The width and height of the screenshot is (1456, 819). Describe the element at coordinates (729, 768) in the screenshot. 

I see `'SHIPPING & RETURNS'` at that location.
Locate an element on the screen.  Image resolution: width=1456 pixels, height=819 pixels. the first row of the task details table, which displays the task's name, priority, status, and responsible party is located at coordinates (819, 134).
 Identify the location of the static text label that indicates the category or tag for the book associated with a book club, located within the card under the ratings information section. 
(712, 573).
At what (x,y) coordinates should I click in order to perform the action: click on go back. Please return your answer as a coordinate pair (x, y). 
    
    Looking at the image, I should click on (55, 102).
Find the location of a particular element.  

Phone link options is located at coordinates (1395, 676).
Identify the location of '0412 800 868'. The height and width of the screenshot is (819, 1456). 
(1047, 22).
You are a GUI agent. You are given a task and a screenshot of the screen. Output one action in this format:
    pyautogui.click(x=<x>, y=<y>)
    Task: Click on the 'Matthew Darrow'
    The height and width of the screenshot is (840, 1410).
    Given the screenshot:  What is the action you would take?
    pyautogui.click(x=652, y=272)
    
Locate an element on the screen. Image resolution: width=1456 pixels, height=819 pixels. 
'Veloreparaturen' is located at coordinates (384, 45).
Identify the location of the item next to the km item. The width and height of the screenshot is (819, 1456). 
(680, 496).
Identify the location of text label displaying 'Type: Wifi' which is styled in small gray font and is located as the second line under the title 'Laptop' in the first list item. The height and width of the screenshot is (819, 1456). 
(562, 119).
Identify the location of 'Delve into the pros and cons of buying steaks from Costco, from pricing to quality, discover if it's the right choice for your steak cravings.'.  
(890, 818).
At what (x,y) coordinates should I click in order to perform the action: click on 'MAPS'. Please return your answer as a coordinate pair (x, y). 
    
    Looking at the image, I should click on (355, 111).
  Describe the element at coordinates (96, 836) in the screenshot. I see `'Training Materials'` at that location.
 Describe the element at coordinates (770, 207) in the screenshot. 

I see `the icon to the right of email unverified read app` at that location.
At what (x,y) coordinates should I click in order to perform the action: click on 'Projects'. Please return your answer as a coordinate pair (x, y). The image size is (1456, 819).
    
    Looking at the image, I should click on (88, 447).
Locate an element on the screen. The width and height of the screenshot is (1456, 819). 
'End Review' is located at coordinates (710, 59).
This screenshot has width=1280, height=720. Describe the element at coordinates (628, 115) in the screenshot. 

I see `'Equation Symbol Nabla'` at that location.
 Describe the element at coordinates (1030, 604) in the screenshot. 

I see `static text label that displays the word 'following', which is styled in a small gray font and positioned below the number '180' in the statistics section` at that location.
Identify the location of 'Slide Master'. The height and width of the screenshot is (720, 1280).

******************************

Goal: Can you copy out the lines unchanged, starting at the line that contains "Locate an element on the screen. The" and ending with the last line above?

Solution for this task:
Locate an element on the screen. The width and height of the screenshot is (1456, 819). 
'End Review' is located at coordinates (710, 59).
This screenshot has width=1280, height=720. Describe the element at coordinates (628, 115) in the screenshot. 

I see `'Equation Symbol Nabla'` at that location.
 Describe the element at coordinates (1030, 604) in the screenshot. 

I see `static text label that displays the word 'following', which is styled in a small gray font and positioned below the number '180' in the statistics section` at that location.
Identify the location of 'Slide Master'. The height and width of the screenshot is (720, 1280).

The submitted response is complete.